(Beginning of Entries supplied)
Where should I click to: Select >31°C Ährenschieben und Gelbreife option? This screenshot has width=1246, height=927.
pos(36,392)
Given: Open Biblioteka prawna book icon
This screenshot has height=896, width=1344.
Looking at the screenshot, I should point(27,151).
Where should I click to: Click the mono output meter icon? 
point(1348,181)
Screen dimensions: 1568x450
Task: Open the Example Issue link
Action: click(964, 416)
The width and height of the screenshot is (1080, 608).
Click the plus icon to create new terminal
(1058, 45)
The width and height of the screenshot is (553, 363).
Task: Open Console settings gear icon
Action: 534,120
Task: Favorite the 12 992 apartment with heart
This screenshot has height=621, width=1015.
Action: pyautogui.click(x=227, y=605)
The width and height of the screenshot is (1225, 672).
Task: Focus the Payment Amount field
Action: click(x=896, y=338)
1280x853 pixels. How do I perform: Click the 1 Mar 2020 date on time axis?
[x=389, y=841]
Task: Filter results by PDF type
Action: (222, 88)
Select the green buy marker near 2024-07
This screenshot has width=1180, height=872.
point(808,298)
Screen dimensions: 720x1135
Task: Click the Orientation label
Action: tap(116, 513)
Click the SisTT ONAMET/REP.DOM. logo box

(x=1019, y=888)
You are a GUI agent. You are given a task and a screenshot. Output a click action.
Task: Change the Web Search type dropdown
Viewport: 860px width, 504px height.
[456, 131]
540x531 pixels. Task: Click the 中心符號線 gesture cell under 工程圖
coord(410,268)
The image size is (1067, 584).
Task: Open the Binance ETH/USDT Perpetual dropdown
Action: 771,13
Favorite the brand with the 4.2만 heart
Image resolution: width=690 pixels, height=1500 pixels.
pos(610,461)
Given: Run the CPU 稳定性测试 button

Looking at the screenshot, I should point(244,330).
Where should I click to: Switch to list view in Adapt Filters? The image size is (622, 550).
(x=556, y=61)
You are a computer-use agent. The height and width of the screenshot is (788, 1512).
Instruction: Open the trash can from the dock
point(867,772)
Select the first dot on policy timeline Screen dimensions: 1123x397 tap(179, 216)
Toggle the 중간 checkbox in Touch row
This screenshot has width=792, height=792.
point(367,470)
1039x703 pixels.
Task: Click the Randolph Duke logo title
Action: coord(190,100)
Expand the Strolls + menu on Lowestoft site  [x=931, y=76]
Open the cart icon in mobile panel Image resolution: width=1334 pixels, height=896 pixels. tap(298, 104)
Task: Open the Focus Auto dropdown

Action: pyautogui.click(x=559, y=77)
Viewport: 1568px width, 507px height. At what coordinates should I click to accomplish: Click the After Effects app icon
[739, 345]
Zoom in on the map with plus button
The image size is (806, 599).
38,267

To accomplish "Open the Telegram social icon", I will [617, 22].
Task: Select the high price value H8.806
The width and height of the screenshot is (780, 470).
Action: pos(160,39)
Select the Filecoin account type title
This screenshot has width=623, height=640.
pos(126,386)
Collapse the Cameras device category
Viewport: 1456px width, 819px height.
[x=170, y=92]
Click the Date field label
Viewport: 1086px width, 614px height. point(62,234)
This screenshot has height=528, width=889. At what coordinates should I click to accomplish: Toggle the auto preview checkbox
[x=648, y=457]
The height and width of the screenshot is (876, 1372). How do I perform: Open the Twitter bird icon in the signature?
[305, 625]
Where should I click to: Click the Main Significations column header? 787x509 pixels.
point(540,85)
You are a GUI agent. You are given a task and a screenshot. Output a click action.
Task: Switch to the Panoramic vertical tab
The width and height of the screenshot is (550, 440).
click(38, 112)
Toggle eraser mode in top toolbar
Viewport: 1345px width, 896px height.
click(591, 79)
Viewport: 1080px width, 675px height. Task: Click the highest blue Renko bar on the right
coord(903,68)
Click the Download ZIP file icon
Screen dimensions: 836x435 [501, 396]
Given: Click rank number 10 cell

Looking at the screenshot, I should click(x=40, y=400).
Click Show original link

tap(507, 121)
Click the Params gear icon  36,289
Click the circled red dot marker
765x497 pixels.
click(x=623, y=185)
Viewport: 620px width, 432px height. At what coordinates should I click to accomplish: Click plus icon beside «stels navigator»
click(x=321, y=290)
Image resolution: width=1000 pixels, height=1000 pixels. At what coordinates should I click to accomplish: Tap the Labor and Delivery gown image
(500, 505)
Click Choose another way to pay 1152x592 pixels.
(End of Entries supplied)
## Activity
Look back at the data above. Transcribe exactly the lines starting at the line that contains "Select the first" and ending at the line that contains "Expand the Strolls".

## Output of the exercise
Select the first dot on policy timeline Screen dimensions: 1123x397 tap(179, 216)
Toggle the 중간 checkbox in Touch row
This screenshot has width=792, height=792.
point(367,470)
1039x703 pixels.
Task: Click the Randolph Duke logo title
Action: coord(190,100)
Expand the Strolls + menu on Lowestoft site  [x=931, y=76]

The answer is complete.